As of November 22, it appears Mitt Romney has received 47,000 more votes than John McCain in 2008.  Considering George W. Bush received just over 62 million votes in 2004, it is apparent Romney woefully underperformed.   When one realizes the US population has 19 million more people than 2004, it is fair to say Romney missed out on close to 8,000,000 votes.  Yet, the Romney apologists say he is not to blame.  I believe there is much blame to go around from Romney the candidate, to the GOP leadership, to the GOP nomination process.

Romney the candidate was dreadful.  He was utterly clueless on issues outside of what he wanted to discuss and never counterpunched Obama;  even where Obama was most vulnerable.  Even economic issues, which was supposed to be Romney’s bailiwick, seemed to be PowerPoint presentations from the late-1980s to mid-1990s.  Romney looked like Ronald Reagan but campaigned like Jane Wyman.

The GOP leadership was, in essence, non-existent.  It was as though they treated the results of the 2010 midterm election as rare event, instead of a trend.  They treated the Tea Party as a bunch of ignorant yahoos and thought Senate losers like O’Donnell and Angle were the norm and not the exception.  Thus, they ran a bunch of GOP Establishment retreads for winnable Senate seats.  They all lost.  In the two other winnable races in MO and IN, the GOP ran for the tall grass from Akin (I don’t blame them as Akin should have had the decency to allow another candidate to win this race) and failed to coalesce around Mourdock.  A divided party can never win. They also lost seats in the House.  Some of the more winnable seats were lost by inept candidates (a seat in GA comes to mind).  Others were lost because leadership did nothing to combat poor redrawing of congressional districts by “non-partisan” Commissions.  Kevin McCarthy, the House Majority Whip, actually agreed to the process.  And why not, he got a better district.  Others were not so fortunate.  A word of advice to the GOP;  if they have to put “non-partisan” to describe a group;  they are not.  California lost 4 seats through this process. In FL, Allan West lost his race.  He was not only a target of the Democrats but The FL State GOP redistricted West out of his old district.  A question for the Democrats;  how is it “racist” to criticize Obama, yet, okay to disparage West?

Another problem confronting the GOP is money. A lot of money has been redirected to SuperPACs like American Crossroads. American Crossroads, which is run by Karl Rove, spent close to $400 million in this election cycle.  It would be fair to say their efforts were a disaster. Unfortunately, if the money were directed to the GOP, there would be no telling what those inept political strategists would have accomplished.

The biggest problem with the GOP during this election was a lack of strategy and message.  It was amusing and sad to watch Romney discussing the need for tax cuts, without really addressing the need for significant spending cuts.  There were several moments during the campaign where Romney was asked about parts of the Paul Ryan plan, which dealt with entitlement reform.  Each time, he either punted or worse, he denied the plausibility of Ryan’s plan.  It does make one wonder why Romney even bothered putting Ryan on the ticket.

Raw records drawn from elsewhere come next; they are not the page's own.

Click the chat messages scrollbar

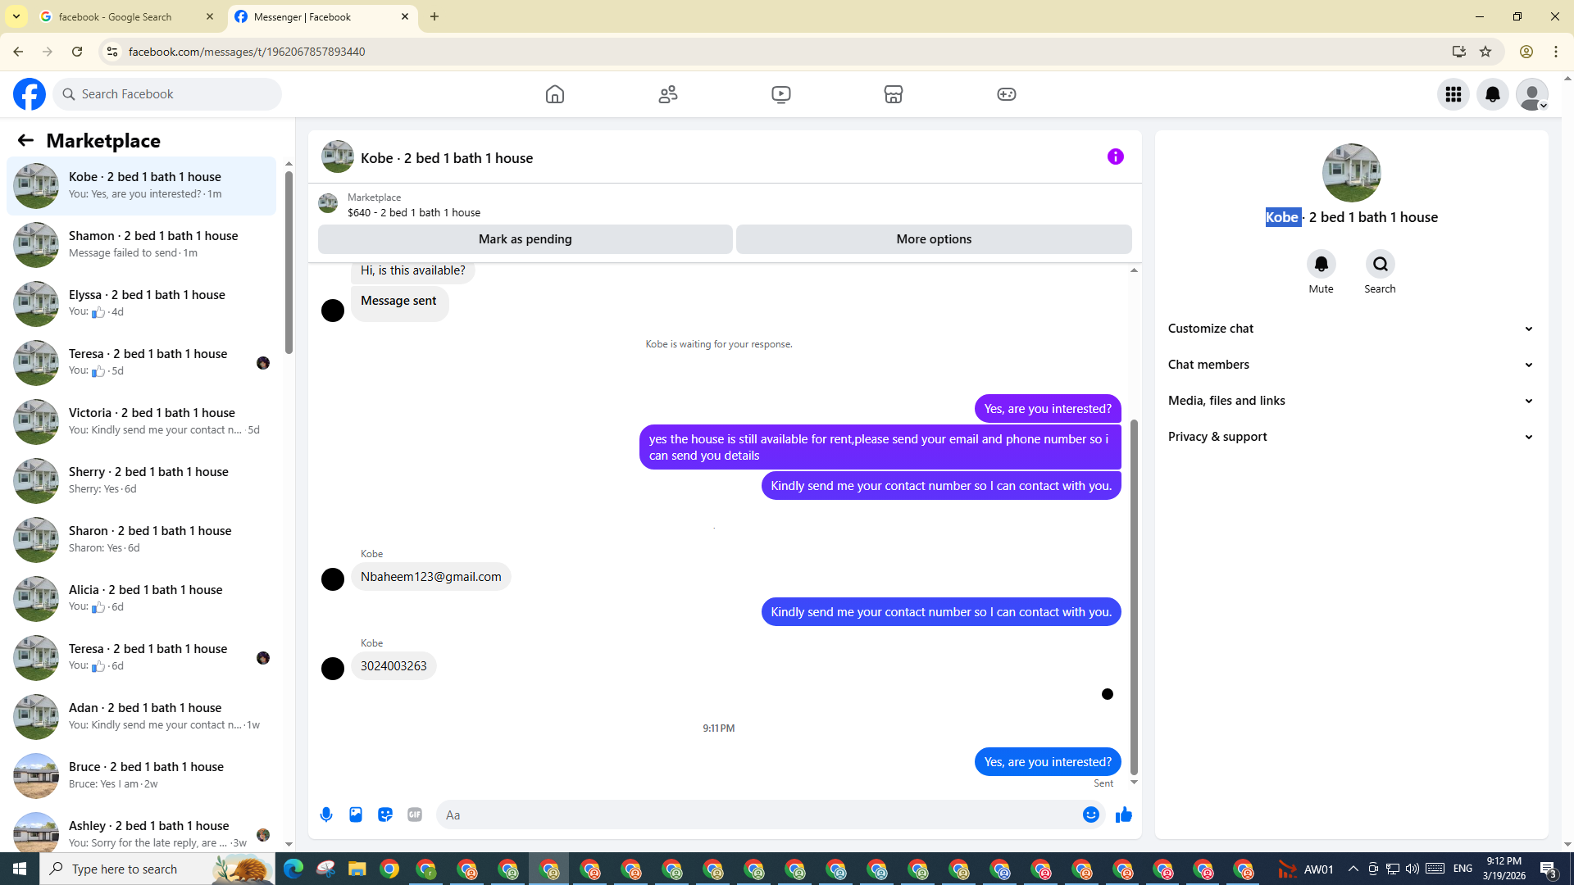coord(1134,597)
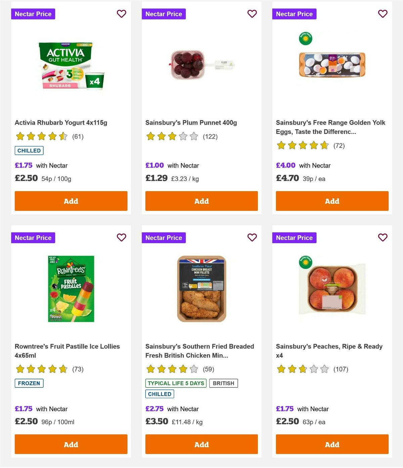The height and width of the screenshot is (468, 403).
Task: Toggle the CHILLED filter tag on yogurt
Action: tap(29, 150)
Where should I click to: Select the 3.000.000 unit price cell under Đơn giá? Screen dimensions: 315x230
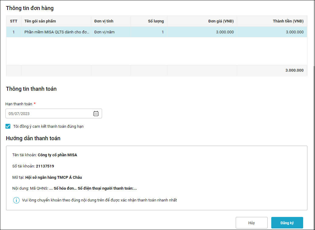point(225,32)
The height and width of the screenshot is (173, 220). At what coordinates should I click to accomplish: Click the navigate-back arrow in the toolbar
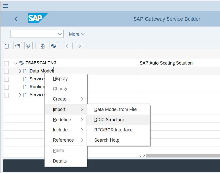pyautogui.click(x=68, y=46)
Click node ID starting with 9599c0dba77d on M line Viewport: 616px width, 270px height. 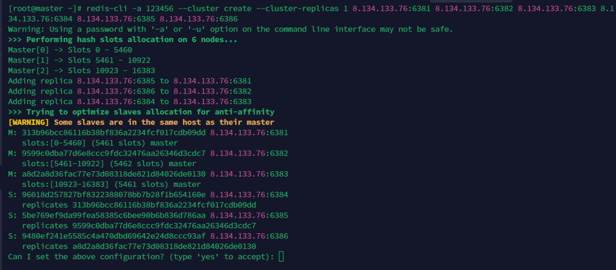114,153
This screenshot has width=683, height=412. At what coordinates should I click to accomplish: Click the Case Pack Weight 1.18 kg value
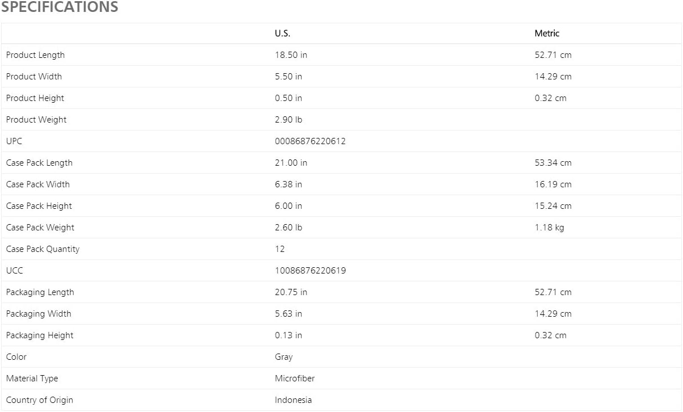[549, 228]
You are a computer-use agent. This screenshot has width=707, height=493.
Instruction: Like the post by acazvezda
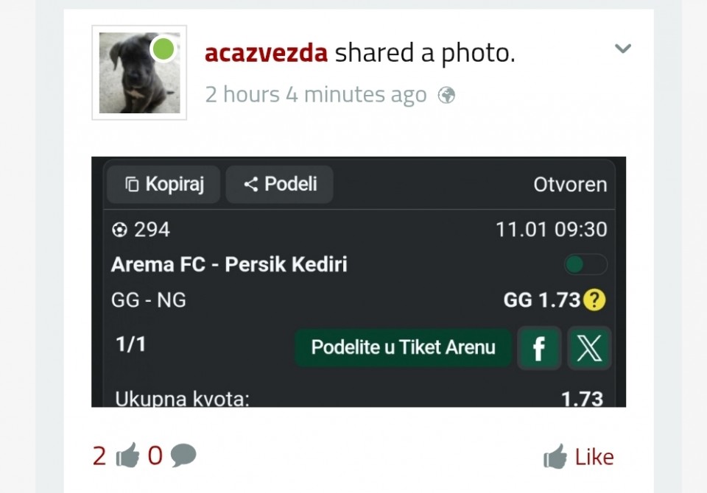pos(579,457)
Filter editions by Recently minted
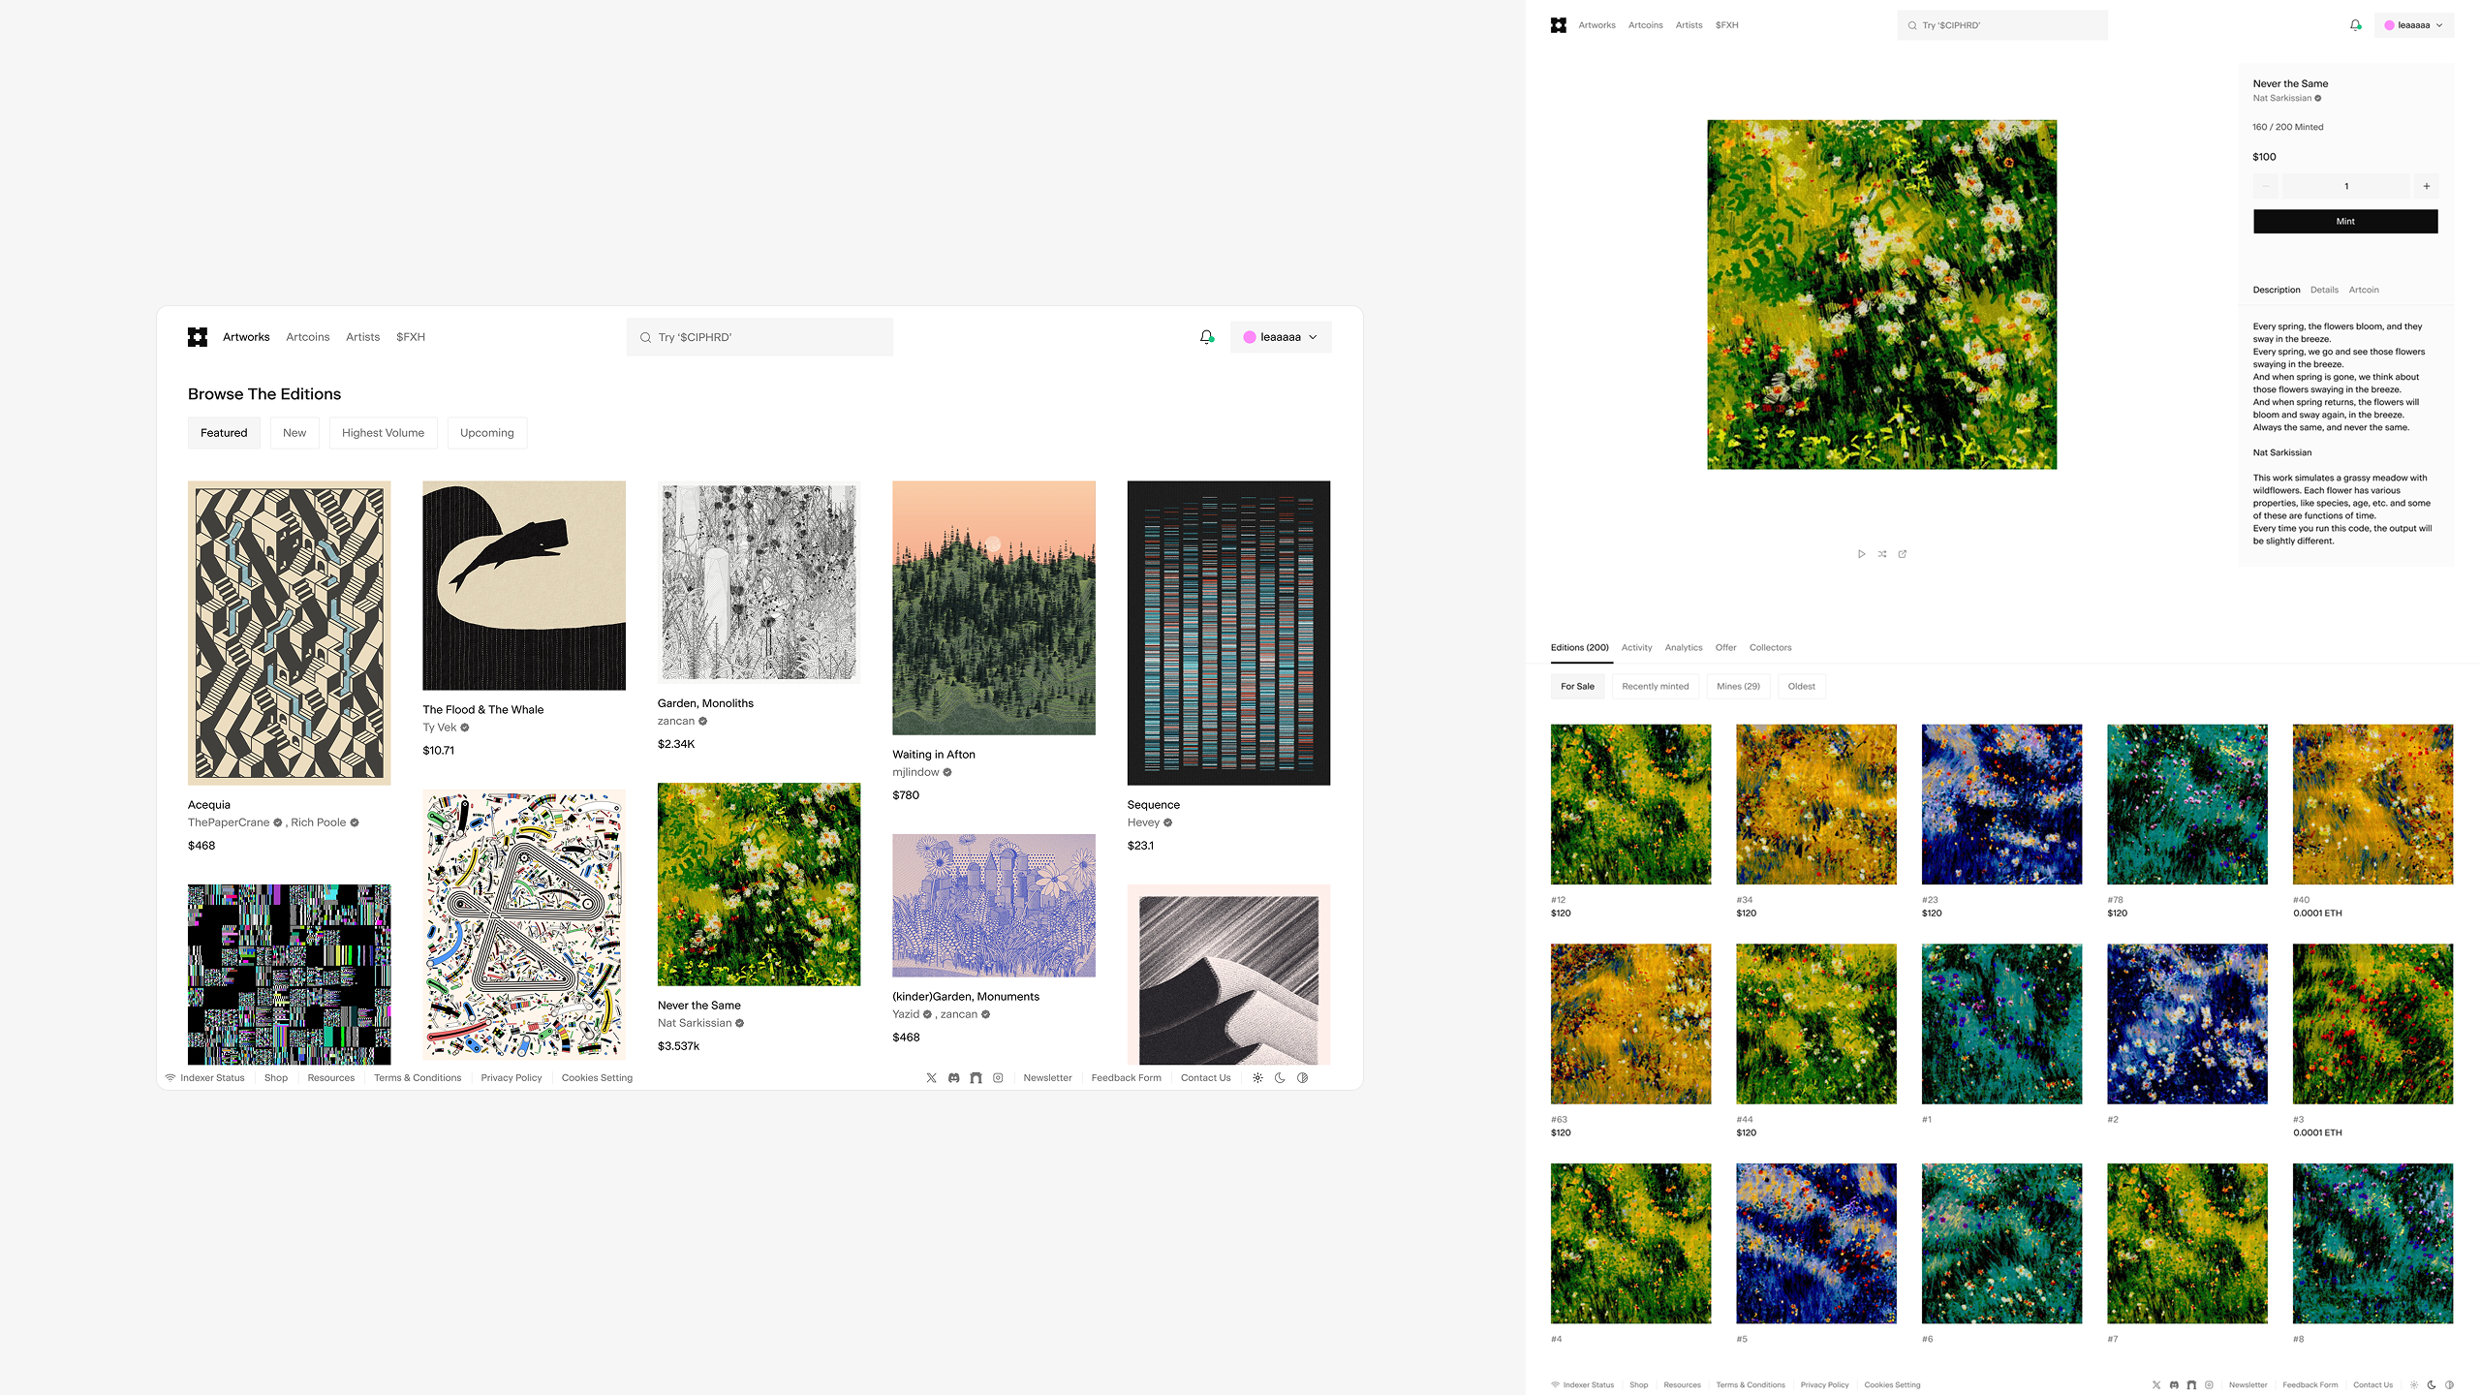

In 1992, Bill Clinton ran on the slogan, “it’s the economy, stupid”.  The Romney mantra was not to attack Obama because the voters believed Obama was nice and likable.  The political strategists who thought this was the best way to win an election should really consider another line of work.  There was certainly a lack of political acumen by Romney and his strategists.  There were many times Obama would lead with his chin and Romney refused to strike.  In the end, it was the failure of Romney and his political strategists to address economic issues such as regulation and overspending by the Democrats, foreign policy debacles, and most of all attacks on the Church and Faith by the Obama administration.  This failure allowed Obama to snatch victory from the jaws of defeat. This was Romney’s race to lose.  Obama did not steal this election but there was one significant event that all the punditry missed;  the decision by Ben Bernanke, the chairman of the Fed, to inject $40 billion into the market.  The market soared, and many did not vote to change the presidency.  The election was lost at that moment.  Romney can discuss 12 million new jobs, but they fall on deaf ears when people are fixated on their portfolios.